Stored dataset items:
##########

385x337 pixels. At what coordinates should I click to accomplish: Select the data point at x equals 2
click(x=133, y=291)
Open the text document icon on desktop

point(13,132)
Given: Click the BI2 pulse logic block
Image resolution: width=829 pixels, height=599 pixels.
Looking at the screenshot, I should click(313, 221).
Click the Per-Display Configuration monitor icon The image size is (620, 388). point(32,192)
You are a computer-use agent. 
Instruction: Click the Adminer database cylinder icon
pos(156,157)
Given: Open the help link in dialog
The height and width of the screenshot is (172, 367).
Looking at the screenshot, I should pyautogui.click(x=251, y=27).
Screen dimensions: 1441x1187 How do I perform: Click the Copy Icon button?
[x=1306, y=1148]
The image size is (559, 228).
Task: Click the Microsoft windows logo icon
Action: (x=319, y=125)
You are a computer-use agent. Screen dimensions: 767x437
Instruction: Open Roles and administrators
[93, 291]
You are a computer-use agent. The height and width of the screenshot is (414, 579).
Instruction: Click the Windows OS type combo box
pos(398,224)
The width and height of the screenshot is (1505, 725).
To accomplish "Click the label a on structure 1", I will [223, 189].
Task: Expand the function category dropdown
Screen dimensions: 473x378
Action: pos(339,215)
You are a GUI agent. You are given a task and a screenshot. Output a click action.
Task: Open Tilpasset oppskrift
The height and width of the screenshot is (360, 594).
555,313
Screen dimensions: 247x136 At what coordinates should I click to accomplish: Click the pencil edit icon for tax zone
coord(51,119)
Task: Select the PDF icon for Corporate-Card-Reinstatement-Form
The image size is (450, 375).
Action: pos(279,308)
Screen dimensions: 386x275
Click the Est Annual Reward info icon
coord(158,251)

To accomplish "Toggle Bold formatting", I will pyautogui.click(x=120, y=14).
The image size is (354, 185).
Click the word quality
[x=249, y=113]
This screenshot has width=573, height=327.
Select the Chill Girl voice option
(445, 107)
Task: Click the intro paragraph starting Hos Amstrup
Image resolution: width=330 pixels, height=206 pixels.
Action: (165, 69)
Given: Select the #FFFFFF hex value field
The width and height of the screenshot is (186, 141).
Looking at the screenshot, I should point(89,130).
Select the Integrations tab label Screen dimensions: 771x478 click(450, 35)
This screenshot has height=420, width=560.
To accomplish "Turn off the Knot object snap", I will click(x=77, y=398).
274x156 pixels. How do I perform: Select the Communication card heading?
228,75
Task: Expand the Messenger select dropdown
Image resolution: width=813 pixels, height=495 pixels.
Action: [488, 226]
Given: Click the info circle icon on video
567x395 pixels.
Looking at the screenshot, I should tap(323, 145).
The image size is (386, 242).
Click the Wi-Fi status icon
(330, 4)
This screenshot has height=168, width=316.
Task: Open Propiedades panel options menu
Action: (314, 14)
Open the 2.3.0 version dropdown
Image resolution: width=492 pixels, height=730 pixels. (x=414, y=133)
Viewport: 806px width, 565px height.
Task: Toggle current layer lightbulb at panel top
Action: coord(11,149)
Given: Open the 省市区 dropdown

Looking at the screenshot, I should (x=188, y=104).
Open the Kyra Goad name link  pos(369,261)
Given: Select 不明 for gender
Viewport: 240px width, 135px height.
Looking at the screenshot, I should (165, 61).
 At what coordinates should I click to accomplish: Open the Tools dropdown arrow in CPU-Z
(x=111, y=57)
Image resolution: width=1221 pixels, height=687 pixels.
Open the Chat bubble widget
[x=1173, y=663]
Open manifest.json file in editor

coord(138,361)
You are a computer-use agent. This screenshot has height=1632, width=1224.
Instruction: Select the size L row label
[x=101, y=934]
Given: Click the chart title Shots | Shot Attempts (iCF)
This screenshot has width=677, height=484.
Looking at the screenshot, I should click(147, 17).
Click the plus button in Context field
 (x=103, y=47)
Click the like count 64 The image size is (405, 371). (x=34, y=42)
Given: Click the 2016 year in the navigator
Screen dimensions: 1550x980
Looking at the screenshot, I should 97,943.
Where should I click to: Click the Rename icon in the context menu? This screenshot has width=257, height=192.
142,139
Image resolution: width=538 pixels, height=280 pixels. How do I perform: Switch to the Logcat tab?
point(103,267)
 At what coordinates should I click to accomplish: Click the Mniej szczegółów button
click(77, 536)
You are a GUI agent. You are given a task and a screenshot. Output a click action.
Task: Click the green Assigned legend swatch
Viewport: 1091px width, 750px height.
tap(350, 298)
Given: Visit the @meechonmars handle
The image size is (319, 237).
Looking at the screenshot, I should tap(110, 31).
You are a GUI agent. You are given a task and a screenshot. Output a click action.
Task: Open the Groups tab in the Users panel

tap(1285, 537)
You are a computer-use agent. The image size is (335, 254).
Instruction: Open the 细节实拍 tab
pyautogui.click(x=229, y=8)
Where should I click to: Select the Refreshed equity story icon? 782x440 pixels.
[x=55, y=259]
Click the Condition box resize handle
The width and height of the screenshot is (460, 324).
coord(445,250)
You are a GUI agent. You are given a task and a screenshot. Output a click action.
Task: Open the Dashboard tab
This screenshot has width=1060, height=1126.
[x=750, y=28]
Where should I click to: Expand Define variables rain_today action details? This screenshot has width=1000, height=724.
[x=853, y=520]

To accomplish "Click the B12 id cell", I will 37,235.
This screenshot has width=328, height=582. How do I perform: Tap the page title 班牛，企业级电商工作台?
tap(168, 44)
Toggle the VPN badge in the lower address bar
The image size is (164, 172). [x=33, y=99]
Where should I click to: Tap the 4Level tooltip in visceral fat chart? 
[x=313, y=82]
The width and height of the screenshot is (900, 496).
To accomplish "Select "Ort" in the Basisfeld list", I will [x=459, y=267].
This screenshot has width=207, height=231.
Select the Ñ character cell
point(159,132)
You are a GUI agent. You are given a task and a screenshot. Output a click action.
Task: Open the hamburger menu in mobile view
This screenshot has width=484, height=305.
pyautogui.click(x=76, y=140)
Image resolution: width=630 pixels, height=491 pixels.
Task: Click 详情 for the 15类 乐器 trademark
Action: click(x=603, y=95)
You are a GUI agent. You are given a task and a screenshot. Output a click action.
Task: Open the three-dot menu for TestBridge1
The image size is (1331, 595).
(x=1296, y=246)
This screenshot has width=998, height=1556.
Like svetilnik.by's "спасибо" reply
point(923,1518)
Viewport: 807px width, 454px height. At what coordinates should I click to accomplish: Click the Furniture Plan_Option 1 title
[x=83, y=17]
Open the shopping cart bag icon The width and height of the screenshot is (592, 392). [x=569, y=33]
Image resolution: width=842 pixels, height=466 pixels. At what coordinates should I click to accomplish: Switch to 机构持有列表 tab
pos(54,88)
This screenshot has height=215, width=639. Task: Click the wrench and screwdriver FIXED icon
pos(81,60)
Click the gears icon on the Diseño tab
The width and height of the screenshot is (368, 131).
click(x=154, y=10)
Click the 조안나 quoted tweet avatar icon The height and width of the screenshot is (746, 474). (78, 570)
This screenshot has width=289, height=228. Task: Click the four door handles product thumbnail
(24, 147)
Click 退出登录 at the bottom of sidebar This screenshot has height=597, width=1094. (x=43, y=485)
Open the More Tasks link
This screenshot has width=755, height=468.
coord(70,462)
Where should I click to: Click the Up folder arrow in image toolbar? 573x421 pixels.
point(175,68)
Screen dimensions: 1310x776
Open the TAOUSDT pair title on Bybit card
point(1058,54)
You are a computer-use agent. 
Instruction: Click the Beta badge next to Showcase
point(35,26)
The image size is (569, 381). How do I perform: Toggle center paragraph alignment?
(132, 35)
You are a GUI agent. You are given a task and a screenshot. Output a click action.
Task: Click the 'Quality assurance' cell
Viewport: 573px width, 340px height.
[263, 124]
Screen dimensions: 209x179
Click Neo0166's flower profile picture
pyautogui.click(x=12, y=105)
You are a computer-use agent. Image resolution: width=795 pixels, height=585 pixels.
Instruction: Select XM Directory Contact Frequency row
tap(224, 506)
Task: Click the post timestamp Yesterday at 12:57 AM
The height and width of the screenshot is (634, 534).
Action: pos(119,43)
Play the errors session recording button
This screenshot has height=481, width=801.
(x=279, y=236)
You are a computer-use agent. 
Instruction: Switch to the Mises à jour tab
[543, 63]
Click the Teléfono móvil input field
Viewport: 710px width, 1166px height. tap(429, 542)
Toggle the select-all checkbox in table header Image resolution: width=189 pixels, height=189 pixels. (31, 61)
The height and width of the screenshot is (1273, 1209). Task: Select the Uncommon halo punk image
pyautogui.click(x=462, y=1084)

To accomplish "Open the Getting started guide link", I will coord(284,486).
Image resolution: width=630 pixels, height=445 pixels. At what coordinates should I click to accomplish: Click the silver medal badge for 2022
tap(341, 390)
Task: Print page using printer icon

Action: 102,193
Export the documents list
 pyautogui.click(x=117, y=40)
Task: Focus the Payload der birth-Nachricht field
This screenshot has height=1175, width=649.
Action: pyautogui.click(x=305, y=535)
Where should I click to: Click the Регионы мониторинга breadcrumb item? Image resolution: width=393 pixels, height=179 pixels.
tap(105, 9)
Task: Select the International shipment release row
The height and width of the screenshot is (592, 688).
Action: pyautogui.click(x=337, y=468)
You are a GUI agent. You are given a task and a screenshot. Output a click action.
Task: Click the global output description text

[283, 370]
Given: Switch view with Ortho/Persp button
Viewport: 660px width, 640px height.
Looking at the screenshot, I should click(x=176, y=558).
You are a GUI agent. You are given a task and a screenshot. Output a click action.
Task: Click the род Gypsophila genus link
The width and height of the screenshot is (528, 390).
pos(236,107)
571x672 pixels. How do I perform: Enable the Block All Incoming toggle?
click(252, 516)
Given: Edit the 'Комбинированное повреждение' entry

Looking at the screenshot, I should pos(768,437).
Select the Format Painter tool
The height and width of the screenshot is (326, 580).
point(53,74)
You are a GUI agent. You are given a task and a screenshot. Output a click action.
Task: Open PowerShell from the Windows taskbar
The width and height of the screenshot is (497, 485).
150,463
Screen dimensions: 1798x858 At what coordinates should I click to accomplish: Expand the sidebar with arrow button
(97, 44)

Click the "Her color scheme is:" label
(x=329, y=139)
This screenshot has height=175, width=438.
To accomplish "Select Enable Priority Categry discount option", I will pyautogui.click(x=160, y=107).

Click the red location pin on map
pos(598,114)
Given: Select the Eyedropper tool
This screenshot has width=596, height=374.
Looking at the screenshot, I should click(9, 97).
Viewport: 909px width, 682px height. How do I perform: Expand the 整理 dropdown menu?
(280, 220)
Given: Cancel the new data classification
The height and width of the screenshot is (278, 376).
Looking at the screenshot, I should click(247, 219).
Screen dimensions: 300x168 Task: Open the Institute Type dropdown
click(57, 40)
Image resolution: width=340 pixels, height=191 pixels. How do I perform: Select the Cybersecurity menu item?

##########

Taking the lines above, repeat exactly those from the line that contains "Image resolution: width=630 pixels, height=445" through the line that contains "Select the Format Painter tool", and both of those lines as well. Include nothing else.

Image resolution: width=630 pixels, height=445 pixels. At what coordinates should I click to accomplish: Click the silver medal badge for 2022
tap(341, 390)
Task: Print page using printer icon

Action: 102,193
Export the documents list
 pyautogui.click(x=117, y=40)
Task: Focus the Payload der birth-Nachricht field
This screenshot has height=1175, width=649.
Action: pyautogui.click(x=305, y=535)
Where should I click to: Click the Регионы мониторинга breadcrumb item? Image resolution: width=393 pixels, height=179 pixels.
tap(105, 9)
Task: Select the International shipment release row
The height and width of the screenshot is (592, 688).
Action: pyautogui.click(x=337, y=468)
You are a GUI agent. You are given a task and a screenshot. Output a click action.
Task: Click the global output description text

[283, 370]
Given: Switch view with Ortho/Persp button
Viewport: 660px width, 640px height.
Looking at the screenshot, I should click(x=176, y=558).
You are a GUI agent. You are given a task and a screenshot. Output a click action.
Task: Click the род Gypsophila genus link
The width and height of the screenshot is (528, 390).
pos(236,107)
571x672 pixels. How do I perform: Enable the Block All Incoming toggle?
click(252, 516)
Given: Edit the 'Комбинированное повреждение' entry

Looking at the screenshot, I should pos(768,437).
Select the Format Painter tool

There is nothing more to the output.